From: The Map Is Not the Territory
Maps are imperfect by default. It's a result of being reductions of what they represent. The reduction is what makes a map useful to us. Realising that maps are imperfect is important to keep in mind when we think through problems and make better decisions.
Quoting: Farnam street: In 1931, in New Orleans, Louisiana, mathematician Alfred Korzybski presented a paper on mathematical semantics. To the non-technical reader, most of the paper reads like an abstruse argument on the relationship of mathematics to human language, and of both to physical reality. Important stuff certainly, but not necessarily immediately useful for the layperson.

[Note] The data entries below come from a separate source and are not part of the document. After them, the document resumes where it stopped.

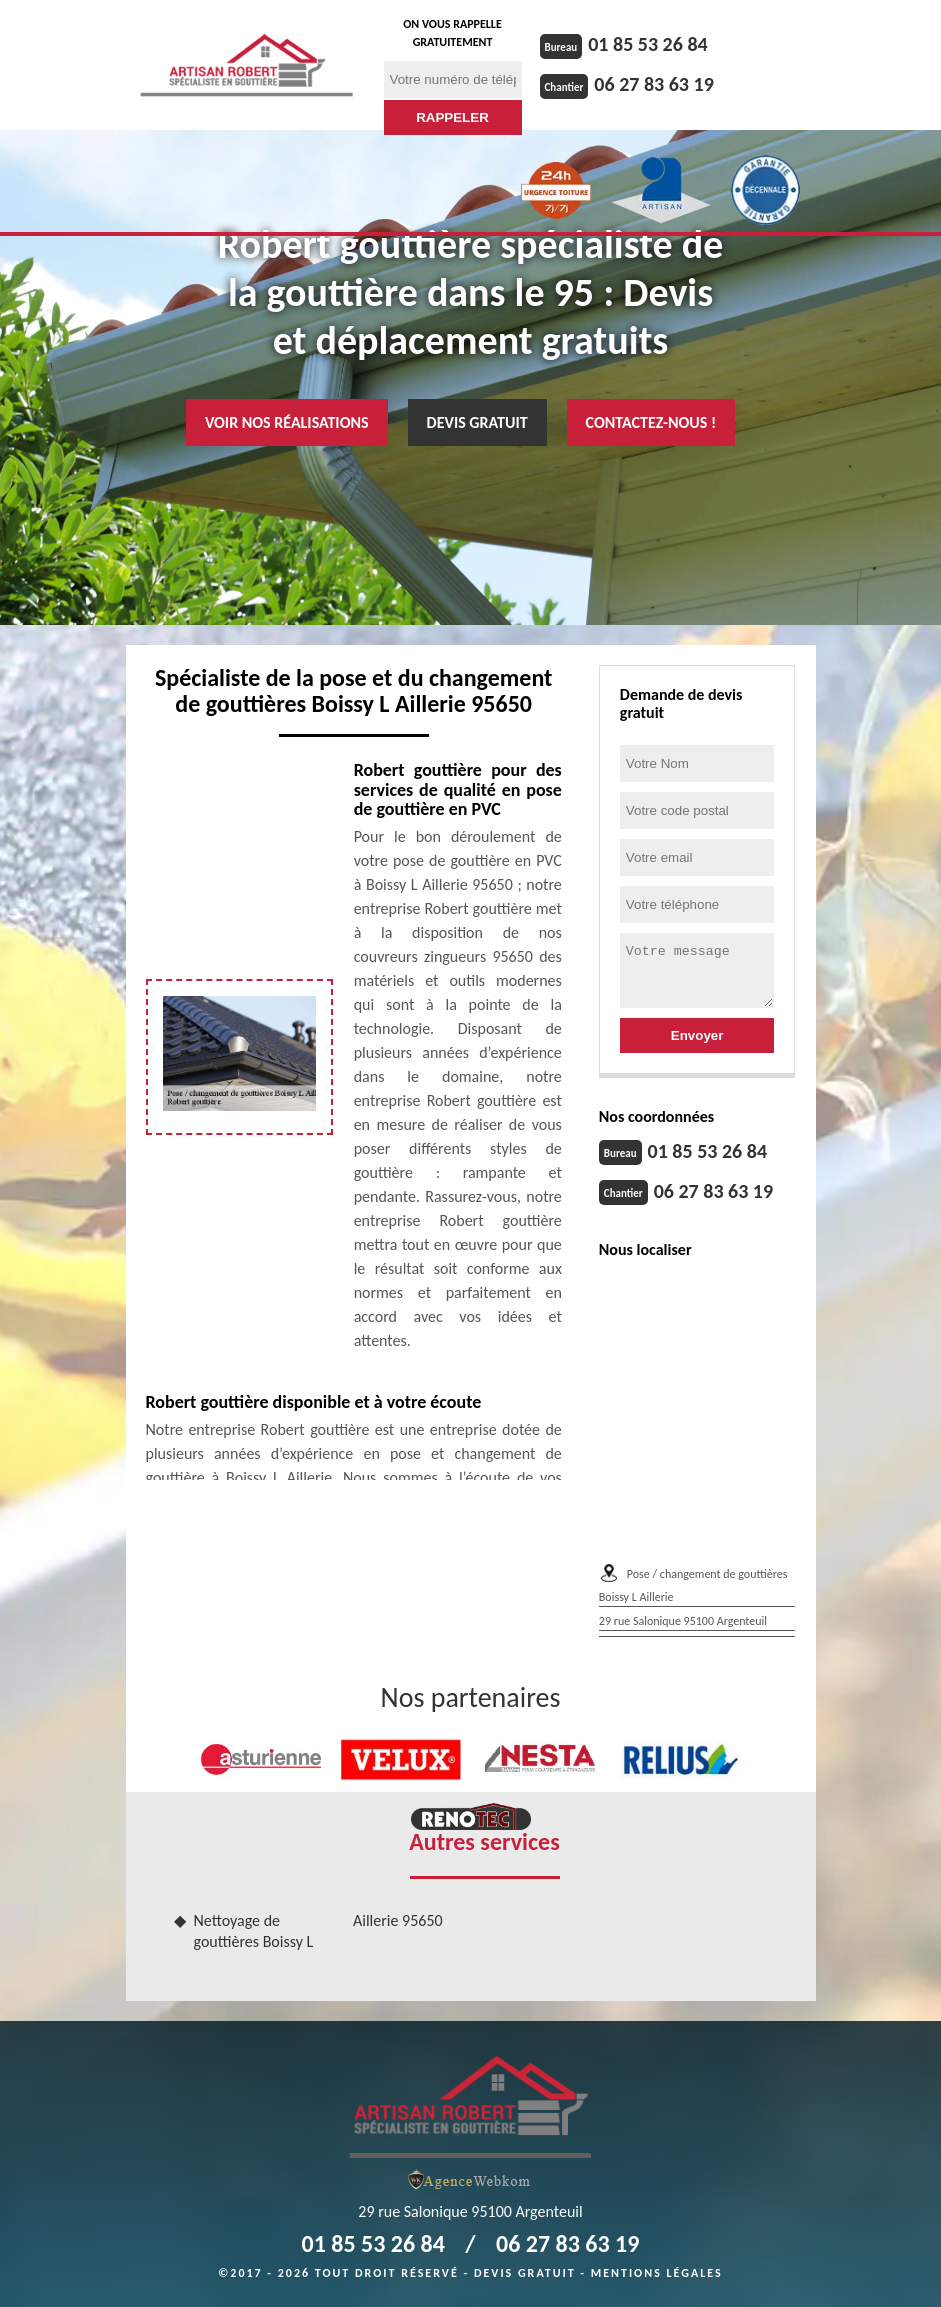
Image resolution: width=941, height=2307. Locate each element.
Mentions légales (657, 2273)
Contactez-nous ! (651, 422)
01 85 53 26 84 (647, 44)
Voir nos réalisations (287, 422)
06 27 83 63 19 (653, 84)
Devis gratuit (477, 422)
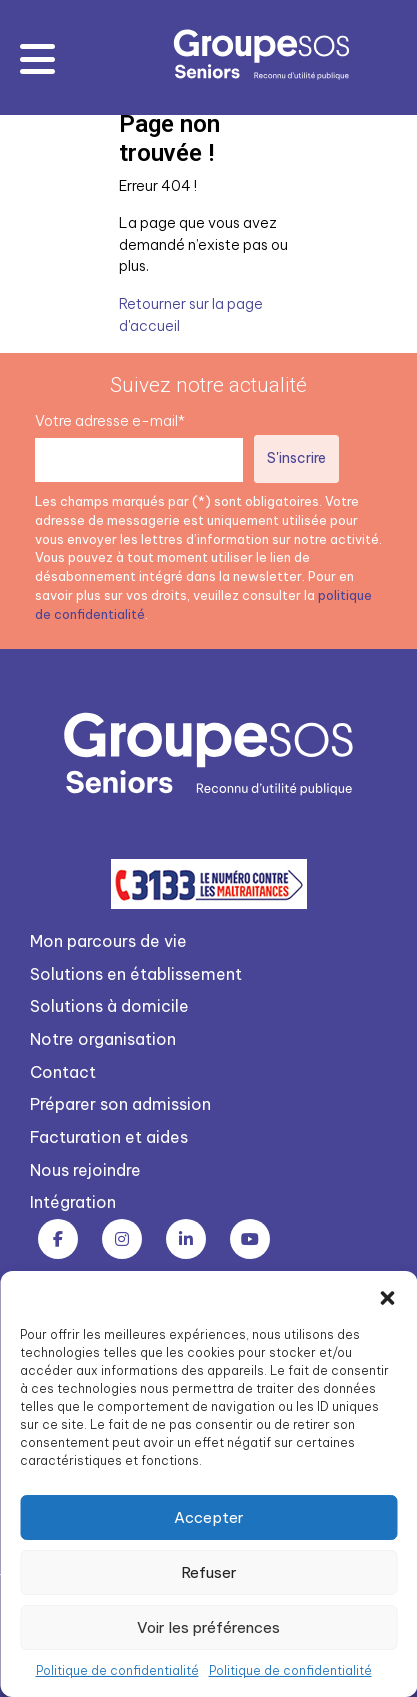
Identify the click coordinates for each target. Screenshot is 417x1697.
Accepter (209, 1517)
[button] (387, 1296)
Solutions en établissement (136, 974)
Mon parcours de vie (108, 941)
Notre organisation (103, 1039)
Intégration (73, 1202)
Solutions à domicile (109, 1006)
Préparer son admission (120, 1104)
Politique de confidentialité (117, 1670)
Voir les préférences (208, 1627)
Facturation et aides (109, 1137)
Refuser (209, 1572)
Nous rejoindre (85, 1170)
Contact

However, in his string of arguments on the structure of language, Korzybski introduced and popularised the idea that the map is not the territory. In other words, the description of the thing is not the thing itself. The model is not reality. The abstraction is not the abstracted. This has enormous practical consequences.
In Korzybski’s words:
A.) A map may have a structure similar or dissimilar to the structure of the territory.
B.) Two similar structures have similar ‘logical’ characteristics. Thus, if in a correct map, Dresden is given as between Paris and Warsaw, a similar relation is found in the actual territory.
C.) A map is not the actual territory.
D.) An ideal map would contain the map of the map, the map of the map of the map, etc., endlessly… We may call this characteristic self-reflexiveness.
The problem is not that maps are an abstraction. We need them to be abstract to be useful. The problem is that we often don't understand our maps or their limits. Another issue is that the human brain takes great leaps and shortcuts in order to make sense of it surroundings. The tendency is is to over-apply a powerful model. Using models in situations where it doesn't apply.